Lesson Plans for Media Literacy Week

October 20, 2020

Updated October 22, 2021

Media literacy is one of the most important skills we can teach our students. From analyzing the purpose of media to evaluating the source, it takes critical thinking and lots of practice to become a smart media consumer. Our partners at National Association for Media Literacy Education (NAMLE) will host Media Literacy Week from October 25-29, and Global Media and Information Literacy Week will take place Oct. 24-31. If you’re looking to participate, we’ve got resources for you!

Play Newsfeed Defenders

This week’s focus on media literacy provides a great opportunity to have students play our game, Newsfeed Defenders. In this highly-relevant and challenging game, students will learn to spot a variety of methods used to spread misinformation and promote viral deception on social media. Using critical thinking skills, players evaluate posts to determine whether they are legit news stories or deceptive posts.

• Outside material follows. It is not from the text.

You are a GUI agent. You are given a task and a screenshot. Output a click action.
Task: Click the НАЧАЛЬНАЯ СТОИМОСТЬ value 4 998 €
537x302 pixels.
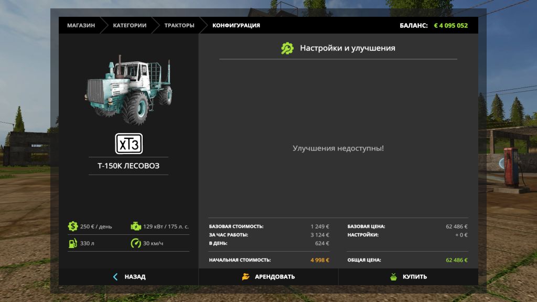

Go even further with our Newsfeed Defenders Extension Pack, which provides a variety of activities to help students think through the benefits and challenges of social media and discuss what makes journalism credible.

The extension pack can be assigned with Kami, an innovative technology that allows students to annotate digital documents and gives them more opportunities to think, collaborate, and succeed in creative ways.

Teach News Literacy

In addition to our game, we have lessons focused on teaching news literacy to students at the high school level. Utilize our News Literacy curriculum unit to provide students with real-world, hands-on practice evaluating news, opinion, and misinformation.

  • Each of the four lessons (Journalism, Misinformation, Bias, and Opinion & Analysis) includes a paper activity as well as a web activity (similar to our WebQuests) and an independent internet investigation so your students build practical skills to help them identify and deal with misinformation, bias, opinion, and more.
  • The four mini-lessons zero in on narrower topics, including Monetization, Satire, Algorithms, and Privacy Policies.
  • With Kami, you can assign iCivics lessons and students can complete and submit the assignment back to you. Kami has a wide range of tools to make learning collaborative.

Put Media Literacy Skills to the Test

For even more ways to support building media literacy skills, our Mini Media Literacy Library contains lessons that combine civic content and news literacy skills. They cover all three government branches and can be used together or separately to target multiple learning objectives throughout the year.

  • Each of the lessons includes a content reading, a news literacy highlight, and a one-page news literacy activity.
  • Each of these lessons can also be assigned with Kami.

Share News Articles

iCivics EdNet educator, Andrew Swan, found that Kami made sharing news articles with his 8th grade students easier. In this blog post, he explains how he used Kami’s text-to-speech feature to read together and highlight key words, phrases, sentences while sharing his screen. He also describes how he added his own voice as commentary to existing lessons. 

“I used the Audio Comment feature to actually add my voice to the iCivics document. … My comments pointed out connections to other parts of the reading, or defined unfamiliar words that weren’t explained in the document.”